-- TASK STATEMENT --
Pick each line containing the word "type" out of the data below.

-- Items listed in a dataset --
====

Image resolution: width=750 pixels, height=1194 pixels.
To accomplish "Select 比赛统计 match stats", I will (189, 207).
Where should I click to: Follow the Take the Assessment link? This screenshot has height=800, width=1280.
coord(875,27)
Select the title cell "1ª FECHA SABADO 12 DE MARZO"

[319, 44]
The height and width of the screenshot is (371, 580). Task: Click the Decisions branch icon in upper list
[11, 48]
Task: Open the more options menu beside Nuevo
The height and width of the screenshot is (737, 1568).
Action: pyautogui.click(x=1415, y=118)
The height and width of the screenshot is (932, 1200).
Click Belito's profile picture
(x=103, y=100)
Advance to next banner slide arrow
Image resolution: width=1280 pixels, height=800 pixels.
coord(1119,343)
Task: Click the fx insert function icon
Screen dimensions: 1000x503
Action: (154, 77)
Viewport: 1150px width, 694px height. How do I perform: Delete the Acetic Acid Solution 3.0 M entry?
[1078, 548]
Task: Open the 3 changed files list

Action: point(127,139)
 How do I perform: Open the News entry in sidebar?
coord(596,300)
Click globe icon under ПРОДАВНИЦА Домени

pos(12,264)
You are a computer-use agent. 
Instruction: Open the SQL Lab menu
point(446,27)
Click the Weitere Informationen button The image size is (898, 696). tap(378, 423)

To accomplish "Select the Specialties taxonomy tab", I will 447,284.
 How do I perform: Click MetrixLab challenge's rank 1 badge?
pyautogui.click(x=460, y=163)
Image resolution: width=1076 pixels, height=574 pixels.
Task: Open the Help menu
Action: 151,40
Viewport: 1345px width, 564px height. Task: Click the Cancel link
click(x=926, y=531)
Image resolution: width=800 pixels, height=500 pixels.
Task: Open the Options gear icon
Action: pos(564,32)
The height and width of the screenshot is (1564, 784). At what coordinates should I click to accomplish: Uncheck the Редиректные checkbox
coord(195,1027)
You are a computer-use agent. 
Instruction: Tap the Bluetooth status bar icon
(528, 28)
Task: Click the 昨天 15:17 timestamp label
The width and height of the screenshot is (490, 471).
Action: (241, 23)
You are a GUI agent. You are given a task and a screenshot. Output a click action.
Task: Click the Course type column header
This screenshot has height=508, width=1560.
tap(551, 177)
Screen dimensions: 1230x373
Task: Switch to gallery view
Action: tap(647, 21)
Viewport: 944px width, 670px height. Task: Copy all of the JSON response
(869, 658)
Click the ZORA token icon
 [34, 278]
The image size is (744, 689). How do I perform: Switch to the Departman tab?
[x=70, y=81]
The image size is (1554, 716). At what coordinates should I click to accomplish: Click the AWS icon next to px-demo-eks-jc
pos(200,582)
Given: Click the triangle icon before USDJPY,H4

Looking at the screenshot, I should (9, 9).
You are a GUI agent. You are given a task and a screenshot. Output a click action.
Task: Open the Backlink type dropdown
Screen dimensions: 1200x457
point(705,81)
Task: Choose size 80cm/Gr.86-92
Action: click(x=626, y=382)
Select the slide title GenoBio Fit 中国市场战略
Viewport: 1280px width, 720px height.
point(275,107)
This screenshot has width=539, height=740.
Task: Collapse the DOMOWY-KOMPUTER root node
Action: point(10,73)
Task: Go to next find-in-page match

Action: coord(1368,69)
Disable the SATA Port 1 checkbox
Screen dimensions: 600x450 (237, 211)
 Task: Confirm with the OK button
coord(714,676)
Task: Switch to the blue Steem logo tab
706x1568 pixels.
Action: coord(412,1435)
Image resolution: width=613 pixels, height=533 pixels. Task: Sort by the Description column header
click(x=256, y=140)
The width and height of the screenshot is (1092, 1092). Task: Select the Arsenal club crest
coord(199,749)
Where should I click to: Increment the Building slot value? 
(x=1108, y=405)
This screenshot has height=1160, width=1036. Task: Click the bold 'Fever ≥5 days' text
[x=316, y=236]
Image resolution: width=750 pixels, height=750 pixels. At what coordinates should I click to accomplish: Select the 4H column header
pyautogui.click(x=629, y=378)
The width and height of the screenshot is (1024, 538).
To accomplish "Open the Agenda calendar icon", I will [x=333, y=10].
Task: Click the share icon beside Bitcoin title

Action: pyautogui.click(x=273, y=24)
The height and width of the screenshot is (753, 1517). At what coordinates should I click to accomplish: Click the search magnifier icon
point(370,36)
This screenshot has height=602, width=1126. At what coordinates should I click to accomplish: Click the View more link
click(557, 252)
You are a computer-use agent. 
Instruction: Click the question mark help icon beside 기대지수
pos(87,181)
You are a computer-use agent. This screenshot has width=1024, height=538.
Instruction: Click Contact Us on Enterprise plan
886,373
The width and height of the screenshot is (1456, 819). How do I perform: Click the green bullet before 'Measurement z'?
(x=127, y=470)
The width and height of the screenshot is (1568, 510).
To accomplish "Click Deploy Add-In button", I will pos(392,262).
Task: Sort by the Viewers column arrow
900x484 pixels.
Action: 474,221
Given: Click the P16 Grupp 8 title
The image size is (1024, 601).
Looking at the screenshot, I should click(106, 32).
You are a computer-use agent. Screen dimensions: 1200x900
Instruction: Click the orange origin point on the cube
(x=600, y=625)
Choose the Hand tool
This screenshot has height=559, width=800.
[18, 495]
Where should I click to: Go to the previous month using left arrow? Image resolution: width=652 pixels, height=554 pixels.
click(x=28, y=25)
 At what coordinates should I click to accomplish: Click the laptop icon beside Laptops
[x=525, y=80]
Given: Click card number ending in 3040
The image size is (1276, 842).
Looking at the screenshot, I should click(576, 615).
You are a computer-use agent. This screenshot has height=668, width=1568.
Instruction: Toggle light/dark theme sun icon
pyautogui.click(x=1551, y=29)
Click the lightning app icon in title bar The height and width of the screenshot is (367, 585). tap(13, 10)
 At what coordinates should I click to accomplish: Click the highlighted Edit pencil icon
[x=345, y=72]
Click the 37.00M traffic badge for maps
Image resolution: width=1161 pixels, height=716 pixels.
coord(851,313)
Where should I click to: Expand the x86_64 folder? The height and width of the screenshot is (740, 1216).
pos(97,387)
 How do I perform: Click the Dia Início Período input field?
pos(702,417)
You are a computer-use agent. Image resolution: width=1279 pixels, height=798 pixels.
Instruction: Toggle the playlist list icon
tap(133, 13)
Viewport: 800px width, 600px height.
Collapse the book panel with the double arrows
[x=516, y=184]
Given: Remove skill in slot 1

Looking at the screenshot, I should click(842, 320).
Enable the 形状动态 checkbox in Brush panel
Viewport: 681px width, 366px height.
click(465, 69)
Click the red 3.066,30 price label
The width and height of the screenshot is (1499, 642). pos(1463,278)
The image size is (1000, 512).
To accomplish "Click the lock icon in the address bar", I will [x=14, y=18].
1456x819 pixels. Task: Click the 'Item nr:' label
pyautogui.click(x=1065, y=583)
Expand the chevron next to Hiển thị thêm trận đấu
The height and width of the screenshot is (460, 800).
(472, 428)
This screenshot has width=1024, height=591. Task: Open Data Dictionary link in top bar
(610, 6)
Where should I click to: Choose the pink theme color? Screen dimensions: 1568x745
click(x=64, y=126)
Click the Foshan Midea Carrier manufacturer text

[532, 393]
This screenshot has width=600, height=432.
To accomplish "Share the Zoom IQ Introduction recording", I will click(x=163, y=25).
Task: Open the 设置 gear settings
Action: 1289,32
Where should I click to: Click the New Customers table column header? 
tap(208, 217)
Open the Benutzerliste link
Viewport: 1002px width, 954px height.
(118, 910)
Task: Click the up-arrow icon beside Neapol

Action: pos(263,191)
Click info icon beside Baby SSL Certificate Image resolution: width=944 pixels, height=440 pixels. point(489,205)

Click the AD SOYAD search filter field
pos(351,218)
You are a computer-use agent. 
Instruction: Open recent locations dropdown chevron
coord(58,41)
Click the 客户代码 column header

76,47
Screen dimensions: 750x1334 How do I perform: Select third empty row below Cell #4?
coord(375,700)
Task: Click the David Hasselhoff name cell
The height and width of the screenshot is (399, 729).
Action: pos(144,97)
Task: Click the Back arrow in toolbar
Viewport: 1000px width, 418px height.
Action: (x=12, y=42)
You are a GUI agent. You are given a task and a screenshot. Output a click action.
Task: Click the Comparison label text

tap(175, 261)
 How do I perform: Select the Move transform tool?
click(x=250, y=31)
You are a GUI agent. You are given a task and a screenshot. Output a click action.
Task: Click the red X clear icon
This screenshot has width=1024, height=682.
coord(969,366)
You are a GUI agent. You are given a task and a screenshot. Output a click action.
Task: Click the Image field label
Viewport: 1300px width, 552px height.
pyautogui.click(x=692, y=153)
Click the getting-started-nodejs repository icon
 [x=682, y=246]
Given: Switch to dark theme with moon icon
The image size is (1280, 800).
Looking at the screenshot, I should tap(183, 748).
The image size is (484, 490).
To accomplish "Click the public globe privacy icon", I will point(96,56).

====

-- EXERCISE OUTPUT --
Task: Click the Course type column header
Task: Open the Backlink type dropdown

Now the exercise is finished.